Infosec bod reckons he has seen internal documents not yet leaked by studio ransackers

There's a new twist in the already tangled tale of the Sony Pictures mega-hack: it's now claimed Russians possibly broke into the company's computers.
Miscreants in the Putin-led nation comprehensively compromised the Hollywood studio's servers, and were responsible for most of the damage against its systems, reckons Jeffrey Carr, chief exec of security consultancy Taia Global.
Thousands of highly sensitive personal files on employees, past and present, and celebrities, plus emails, scripts and unreleased video, were leaked all over the internet as a result of the infiltration.
The US government blames North Korea for hacking into the Sony Pictures network and leaking copious amounts of data before finally thrashing the computers with disk-wiping malware. The FBI is confident the Norks are the culprits because the NSA apparently pwned North Korea's onramp to the internet in 2010 – and presumably the spies tipped off the Feds to what was going on.
Over in the land of computer security professionals, it's argued a disgruntled former techie at the studio is more likely to be behind the ransacking.
Carr, founder of the Suits and Spooks conference, has come up with a third theory: he says he's heard from "a Russian hacker living in Ukraine" who has apparently made contact with someone in a Russian crew involved in the Sony security breach.
Carr claims he has seen internal Sony documents that have yet to be publicly leaked: five Excel spreadsheets dated from 30 November 2014 through 10 December 2014, and two email messages dated 14 January and 23 January 2015.
This, he says, is evidence the Russians gained access, and may still have access, to the studio's systems. Word that Sony Pictures had been compromised emerged around November 25, triggering a shutdown of the company's networks and machines.
"All of the documents appear to be authentic and one has been proven to be authentic by the film analyst who created it. They are not part of any prior release by the Guardians of Peace, the presumably North Korean team who claimed credit for the attack," a blog post by Taia Global states.
It's entirely possible, as far as El Reg can see, that the Russians broke into the company's computers after the mega-hack and swiped more files – or the original hackers were or are still in the network and documents have somehow made their way into Russia – assuming Carr is correct.
Taia Global reckons either Russian and North Korean hackers simultaneously ran separate attacks against Sony Pictures Entertainment – or that the North Korean government’s denial of involvement is accurate, that other hackers were responsible, and at least one or more of them were Russian.
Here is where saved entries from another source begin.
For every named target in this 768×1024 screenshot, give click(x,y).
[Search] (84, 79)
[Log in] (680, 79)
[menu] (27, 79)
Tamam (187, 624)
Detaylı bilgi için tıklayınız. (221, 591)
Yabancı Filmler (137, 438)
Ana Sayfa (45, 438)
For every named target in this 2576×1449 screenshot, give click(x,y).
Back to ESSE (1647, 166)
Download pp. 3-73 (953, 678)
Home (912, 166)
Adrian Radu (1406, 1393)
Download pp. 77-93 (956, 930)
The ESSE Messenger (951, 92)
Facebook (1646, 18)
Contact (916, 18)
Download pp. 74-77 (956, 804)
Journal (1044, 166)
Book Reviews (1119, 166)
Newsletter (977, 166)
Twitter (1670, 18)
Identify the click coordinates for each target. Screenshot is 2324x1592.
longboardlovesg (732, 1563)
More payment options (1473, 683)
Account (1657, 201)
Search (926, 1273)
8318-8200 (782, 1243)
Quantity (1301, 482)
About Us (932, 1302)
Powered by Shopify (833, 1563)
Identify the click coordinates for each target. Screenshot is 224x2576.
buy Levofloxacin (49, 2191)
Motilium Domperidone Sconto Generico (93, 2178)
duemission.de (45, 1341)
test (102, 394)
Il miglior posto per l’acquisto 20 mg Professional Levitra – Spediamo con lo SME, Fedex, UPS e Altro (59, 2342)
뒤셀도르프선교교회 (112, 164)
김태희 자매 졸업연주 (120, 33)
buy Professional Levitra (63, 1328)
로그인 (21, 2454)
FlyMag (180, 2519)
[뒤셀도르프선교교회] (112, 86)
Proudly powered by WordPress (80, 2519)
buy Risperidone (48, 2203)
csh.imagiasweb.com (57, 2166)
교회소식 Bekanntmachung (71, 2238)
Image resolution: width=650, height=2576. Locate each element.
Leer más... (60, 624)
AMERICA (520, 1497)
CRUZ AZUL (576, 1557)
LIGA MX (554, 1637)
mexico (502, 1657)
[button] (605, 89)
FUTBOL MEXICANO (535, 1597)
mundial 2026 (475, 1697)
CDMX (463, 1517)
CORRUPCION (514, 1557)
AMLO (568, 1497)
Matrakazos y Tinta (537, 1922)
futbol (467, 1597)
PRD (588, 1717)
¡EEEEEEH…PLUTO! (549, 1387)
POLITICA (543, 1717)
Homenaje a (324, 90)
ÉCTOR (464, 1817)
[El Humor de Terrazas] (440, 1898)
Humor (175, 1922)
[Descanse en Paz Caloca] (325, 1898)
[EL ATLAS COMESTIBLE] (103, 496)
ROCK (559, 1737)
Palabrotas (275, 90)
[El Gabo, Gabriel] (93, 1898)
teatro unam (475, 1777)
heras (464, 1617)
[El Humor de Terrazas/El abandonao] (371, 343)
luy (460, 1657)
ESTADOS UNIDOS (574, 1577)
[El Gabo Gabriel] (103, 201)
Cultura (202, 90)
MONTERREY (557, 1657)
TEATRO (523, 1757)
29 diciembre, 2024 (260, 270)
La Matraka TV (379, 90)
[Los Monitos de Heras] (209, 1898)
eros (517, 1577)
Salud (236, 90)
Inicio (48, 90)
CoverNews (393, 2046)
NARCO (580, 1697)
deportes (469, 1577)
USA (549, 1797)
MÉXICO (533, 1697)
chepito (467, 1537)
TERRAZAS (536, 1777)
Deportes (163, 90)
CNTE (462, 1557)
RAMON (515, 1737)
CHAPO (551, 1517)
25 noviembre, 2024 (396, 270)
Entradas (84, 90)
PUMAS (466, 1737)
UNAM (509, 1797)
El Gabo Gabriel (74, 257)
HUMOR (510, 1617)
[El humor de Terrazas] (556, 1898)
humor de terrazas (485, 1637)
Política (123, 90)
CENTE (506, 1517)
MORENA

It's still possible an ex-employee helped out whoever broke into the studio's machines from afar.
"There were probably multiple bad actors in Sony's network," Carr told El Reg.
If the latest leak is genuine, it means Sony Pictures is still losing crucial information a full two months into its effort to clean up the mess and lock down security – which has already cost the Hollywood studio $15m.
Security experts point out that even if the Russians have the data now, it doesn't necessarily mean they hacked into Sony's network themselves.
Rob Graham, of Errata Security, told El Reg: "The hackers exfiltrated much more than they've revealed. The Russians can just be using the exfiltrated data."

Bootnote

"Yama Tough", the Ukraine-based bod who contacted Carr, has been previously claimed responsible for network breaches at Symantec, VMware, and others. He's not claiming responsibility for the Sony hack directly.